Stand-up comedian Dave Chappelle seems to think that he is brave for saying things that no one else in the entertainment industry is willing to say. 

Evidently, it has not occurred to him that no one is saying these things because they are outrageous, offensive or just flat-out wrong. 

On Saturday, Chappelle delivered the opening monologue for NBC’s “Saturday Night Live."

Most of Chappelle’s 15-minute monologue was dedicated to addressing Ye’s (formerly Kanye West) recent antisemitic remarks. 

“I’m a bit sleepy tonight, but when I wake up I’m going death con 3 On JEWISH PEOPLE,” the rapper wrote in a tweet on Oct. 8. 

Ye seemed to be referring to the military term “DEFCON,” which describes five graduated states of readiness with DEFCON 5 being the least severe and DEFCON 1 corresponding to nuclear warfare.

It is unclear as to whether Ye was preparing himself for an attack by Jewish people or for some violent action on his own part. 

Ye continued to make antisemitic remarks over the next several weeks, alleging that “Jewish Zionists” control the media and were responsible for rumors surrounding his ex-wife, Kim Kardashian. 

Chappelle addressed these comments in his monologue where he sympathized with Ye. 

“It's not a crazy thing to think,” Chappelle said. “But it's a crazy thing to say out loud in a climate like this.” 

Chappelle even applauded Ye’s controversial statements for breaking the “show business rules.” 

“If they're Black, then it's a gang.

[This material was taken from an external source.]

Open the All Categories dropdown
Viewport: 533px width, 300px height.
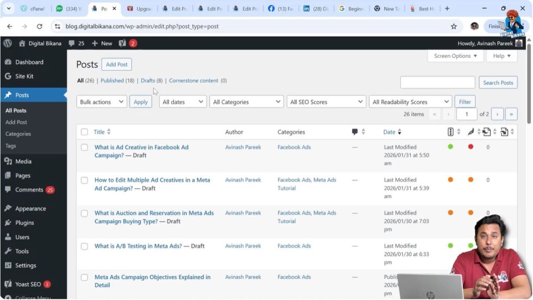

If they're Italian, it's a mob, but if they're Jewish, it's a coincidence and you should never speak about it,” Chappelle said. 

Quite frankly, it is extremely difficult for me to understand why Chappelle would defend Ye’s comments, especially since they may be symptomatic of a manic episode. 

I think, perhaps, Chappelle is so used to receiving backlash for his own problematic remarks that he immediately aligns himself with anyone else who he feels is a victim of “cancel culture,” regardless of whether that response is warranted. 

What Chappelle does not seem to realize is that no one wants to hear him play devil’s advocate when it comes to condemning hate speech.

He was not being brave – he was being reprehensible.

Regardless of whether Ye truly believes in the paranoid rhetoric he espouses or if it is simply a symptom of untreated mental illness, the consequences of his hate speech are real and dangerous and should be treated as such.